Arizona also stashed surplus water in the years of plenty in underground water banks which should provide it with about two years of reserves, although it is a major operation to extract it.

But all of that looks a relative sticking plaster next to the predictions made by some environmental studies that the Colorado river’s flow is permanently diminished. Some predict the volume of water coming off the Rocky mountains will fall by a further third by 2050.

It’s not just what is on the surface that’s of concern.

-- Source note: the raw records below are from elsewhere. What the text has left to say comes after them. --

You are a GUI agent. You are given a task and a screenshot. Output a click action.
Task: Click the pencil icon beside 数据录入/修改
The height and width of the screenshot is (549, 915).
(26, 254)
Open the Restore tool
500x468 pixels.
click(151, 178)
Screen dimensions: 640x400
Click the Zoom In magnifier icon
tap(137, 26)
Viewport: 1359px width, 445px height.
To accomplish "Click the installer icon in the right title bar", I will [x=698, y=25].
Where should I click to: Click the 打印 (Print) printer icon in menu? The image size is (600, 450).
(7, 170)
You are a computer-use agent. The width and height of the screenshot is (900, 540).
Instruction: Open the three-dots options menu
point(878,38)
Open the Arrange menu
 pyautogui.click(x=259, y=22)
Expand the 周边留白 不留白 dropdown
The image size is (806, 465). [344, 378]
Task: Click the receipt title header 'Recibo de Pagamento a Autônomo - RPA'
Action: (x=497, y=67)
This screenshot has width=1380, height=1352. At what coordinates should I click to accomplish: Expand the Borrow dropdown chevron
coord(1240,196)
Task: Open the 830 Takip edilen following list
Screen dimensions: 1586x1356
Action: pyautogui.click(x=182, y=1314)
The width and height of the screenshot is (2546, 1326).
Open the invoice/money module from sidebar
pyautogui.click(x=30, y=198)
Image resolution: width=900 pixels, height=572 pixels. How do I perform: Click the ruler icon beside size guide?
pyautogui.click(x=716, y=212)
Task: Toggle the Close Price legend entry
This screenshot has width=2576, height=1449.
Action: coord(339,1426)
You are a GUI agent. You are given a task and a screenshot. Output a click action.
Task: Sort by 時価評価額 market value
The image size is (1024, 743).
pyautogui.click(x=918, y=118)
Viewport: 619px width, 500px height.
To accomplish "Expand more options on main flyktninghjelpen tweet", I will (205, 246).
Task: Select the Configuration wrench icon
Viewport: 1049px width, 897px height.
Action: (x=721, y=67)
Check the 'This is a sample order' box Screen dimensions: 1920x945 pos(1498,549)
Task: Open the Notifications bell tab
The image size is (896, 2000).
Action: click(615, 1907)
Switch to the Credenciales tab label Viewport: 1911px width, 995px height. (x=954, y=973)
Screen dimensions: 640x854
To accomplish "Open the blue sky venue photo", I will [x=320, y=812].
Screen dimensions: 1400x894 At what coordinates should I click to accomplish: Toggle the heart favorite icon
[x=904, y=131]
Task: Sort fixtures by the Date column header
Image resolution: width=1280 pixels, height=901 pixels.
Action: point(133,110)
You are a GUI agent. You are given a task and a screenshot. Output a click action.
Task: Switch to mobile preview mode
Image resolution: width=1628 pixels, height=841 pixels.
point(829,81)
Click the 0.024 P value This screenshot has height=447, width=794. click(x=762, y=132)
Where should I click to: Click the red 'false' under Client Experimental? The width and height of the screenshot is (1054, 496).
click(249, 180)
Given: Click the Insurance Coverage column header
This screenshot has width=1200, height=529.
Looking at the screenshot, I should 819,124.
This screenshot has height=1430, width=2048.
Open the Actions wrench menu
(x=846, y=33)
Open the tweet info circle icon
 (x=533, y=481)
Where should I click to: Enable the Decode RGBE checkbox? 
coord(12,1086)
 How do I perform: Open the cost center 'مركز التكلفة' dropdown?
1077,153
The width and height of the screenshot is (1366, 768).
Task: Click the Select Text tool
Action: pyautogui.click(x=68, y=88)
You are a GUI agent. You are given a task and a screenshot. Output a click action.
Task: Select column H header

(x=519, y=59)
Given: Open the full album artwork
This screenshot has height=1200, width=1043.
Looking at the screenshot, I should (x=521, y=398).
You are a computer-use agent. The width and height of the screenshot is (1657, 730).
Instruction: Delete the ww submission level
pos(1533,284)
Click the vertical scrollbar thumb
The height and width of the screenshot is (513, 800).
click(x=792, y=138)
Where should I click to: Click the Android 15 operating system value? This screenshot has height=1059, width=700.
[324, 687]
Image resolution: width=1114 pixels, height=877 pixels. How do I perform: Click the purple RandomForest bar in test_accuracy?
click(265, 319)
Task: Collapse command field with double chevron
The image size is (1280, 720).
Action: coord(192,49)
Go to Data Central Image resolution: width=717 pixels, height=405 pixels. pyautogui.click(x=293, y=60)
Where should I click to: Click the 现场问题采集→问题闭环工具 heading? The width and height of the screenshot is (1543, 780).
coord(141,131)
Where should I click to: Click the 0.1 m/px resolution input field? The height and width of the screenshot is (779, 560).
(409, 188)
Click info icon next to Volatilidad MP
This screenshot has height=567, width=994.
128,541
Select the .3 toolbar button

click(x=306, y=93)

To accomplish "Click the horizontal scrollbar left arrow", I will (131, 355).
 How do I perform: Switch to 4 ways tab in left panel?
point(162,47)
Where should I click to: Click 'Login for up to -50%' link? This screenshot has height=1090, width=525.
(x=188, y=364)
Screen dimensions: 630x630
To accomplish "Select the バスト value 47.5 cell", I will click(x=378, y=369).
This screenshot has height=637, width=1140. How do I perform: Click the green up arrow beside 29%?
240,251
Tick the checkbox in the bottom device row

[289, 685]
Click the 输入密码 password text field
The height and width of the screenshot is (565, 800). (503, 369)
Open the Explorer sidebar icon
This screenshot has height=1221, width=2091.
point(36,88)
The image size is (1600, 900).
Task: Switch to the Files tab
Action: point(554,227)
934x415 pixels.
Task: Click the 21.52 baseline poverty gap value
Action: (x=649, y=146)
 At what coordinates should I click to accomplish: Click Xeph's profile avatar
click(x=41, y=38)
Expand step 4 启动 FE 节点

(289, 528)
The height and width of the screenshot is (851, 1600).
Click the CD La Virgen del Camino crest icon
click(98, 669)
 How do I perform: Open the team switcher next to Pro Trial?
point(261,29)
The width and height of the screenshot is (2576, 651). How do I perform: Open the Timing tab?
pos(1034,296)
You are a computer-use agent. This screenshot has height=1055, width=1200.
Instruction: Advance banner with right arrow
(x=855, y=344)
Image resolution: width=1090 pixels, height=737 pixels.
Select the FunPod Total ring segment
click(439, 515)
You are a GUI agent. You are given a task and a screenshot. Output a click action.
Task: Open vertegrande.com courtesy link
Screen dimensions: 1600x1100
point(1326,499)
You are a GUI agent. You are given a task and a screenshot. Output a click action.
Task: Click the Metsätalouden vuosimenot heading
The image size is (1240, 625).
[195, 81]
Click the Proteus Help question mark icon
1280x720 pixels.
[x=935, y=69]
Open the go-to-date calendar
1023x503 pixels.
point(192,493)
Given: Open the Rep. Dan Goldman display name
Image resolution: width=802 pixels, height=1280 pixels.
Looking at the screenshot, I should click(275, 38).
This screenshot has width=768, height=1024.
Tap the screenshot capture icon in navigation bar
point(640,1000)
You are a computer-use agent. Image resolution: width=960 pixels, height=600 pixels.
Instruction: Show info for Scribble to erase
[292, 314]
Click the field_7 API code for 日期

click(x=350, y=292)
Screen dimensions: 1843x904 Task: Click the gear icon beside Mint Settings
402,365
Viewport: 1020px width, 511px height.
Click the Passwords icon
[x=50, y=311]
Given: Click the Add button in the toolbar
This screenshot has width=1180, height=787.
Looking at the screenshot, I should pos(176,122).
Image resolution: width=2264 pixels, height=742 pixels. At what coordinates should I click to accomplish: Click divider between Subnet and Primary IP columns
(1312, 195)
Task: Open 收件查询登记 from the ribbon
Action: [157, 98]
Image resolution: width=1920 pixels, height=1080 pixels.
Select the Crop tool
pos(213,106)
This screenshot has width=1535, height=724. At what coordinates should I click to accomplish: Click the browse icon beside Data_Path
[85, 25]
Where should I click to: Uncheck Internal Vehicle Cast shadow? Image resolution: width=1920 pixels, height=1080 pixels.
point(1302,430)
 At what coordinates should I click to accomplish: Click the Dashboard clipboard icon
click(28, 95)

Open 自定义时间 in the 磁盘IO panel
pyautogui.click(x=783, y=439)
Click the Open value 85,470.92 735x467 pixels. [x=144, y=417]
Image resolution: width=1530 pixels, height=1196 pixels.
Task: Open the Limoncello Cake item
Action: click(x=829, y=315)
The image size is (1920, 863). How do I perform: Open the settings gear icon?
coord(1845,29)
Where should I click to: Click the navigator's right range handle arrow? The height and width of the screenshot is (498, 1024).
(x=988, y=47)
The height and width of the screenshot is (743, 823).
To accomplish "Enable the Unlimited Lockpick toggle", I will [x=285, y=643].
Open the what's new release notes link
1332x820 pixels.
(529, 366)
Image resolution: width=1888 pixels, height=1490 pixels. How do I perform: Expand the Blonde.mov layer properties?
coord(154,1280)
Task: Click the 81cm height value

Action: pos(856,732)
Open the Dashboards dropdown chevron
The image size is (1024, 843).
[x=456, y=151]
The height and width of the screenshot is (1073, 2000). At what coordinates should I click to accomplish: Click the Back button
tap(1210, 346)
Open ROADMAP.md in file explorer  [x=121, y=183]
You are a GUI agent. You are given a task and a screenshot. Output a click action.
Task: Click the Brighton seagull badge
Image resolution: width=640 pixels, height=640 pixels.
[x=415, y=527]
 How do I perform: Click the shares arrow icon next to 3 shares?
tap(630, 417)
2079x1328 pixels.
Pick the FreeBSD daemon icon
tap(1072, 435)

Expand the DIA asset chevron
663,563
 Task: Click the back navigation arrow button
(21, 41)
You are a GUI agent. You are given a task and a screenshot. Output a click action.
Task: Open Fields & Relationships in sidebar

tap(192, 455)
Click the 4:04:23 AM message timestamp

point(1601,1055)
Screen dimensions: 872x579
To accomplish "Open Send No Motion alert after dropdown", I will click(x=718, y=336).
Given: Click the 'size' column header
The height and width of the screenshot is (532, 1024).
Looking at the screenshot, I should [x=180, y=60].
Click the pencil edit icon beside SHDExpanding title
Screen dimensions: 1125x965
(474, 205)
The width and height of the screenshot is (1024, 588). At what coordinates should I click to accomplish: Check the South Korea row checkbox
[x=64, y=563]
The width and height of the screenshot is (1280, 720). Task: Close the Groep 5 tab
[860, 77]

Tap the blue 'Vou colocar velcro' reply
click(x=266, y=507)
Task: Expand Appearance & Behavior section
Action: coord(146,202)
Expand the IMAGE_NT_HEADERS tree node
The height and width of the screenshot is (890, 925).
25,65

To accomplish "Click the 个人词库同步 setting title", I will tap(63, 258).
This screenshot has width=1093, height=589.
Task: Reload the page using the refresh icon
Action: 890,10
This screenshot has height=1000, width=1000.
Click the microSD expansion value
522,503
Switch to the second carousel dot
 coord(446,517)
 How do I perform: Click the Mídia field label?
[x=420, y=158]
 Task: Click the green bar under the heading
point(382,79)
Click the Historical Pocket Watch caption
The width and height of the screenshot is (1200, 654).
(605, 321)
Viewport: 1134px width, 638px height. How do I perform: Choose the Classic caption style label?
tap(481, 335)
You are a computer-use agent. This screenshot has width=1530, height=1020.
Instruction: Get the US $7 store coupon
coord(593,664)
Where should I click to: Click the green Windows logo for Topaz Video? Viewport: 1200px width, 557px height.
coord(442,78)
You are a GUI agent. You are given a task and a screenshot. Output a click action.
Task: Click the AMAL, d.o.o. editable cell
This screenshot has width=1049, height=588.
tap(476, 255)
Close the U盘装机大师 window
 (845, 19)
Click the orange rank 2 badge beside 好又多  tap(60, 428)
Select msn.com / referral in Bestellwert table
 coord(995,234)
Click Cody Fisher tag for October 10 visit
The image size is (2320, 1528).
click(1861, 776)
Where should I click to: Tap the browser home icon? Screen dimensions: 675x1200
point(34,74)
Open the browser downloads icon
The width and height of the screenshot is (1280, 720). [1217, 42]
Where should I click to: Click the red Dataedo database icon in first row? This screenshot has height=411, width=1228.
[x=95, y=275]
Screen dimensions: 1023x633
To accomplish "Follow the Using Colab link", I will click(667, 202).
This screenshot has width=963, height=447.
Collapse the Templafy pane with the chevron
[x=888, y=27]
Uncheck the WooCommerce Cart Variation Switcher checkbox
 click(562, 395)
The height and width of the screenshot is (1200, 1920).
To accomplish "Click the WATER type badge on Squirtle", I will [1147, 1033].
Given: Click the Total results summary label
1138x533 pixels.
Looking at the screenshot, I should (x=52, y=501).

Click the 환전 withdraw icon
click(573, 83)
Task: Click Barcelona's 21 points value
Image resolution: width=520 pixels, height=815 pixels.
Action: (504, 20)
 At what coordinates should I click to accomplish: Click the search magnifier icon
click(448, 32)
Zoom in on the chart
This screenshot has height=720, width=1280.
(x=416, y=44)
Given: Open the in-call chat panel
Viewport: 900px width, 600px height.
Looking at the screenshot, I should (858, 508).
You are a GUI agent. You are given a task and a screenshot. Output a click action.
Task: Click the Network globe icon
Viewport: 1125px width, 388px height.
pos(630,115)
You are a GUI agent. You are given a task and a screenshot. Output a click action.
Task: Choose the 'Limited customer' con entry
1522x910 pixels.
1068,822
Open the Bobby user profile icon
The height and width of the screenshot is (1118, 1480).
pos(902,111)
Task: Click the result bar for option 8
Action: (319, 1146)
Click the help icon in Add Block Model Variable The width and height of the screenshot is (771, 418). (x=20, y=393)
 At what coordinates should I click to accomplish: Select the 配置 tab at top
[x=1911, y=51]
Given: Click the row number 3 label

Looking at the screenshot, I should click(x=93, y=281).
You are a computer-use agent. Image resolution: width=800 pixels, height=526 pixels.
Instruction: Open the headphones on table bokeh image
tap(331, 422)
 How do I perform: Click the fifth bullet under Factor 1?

With less water coming off the mountains, farmers and local municipalities began drilling down to tap into the Colorado Basin’s aquifers. A study by the University of California, Irvine using Nasa satellites found that over the decade to the end of 2013, the Colorado basin lost 65 cubic kilometres, or 17 trillion gallons, of water – more than double the capacity of Lake Mead. The study describes water from the Colorado River Basin as the “most over allocated in the world”.

“Quite honestly, we are alarmed and concerned about the implications of our findings,” wrote one of the study’s authors, Jay Famiglietti. “From a group that studies groundwater depletion in the hottest of the hot spots of water stress around the world – in India, the Middle East, and in California’s Central Valley – that says something.”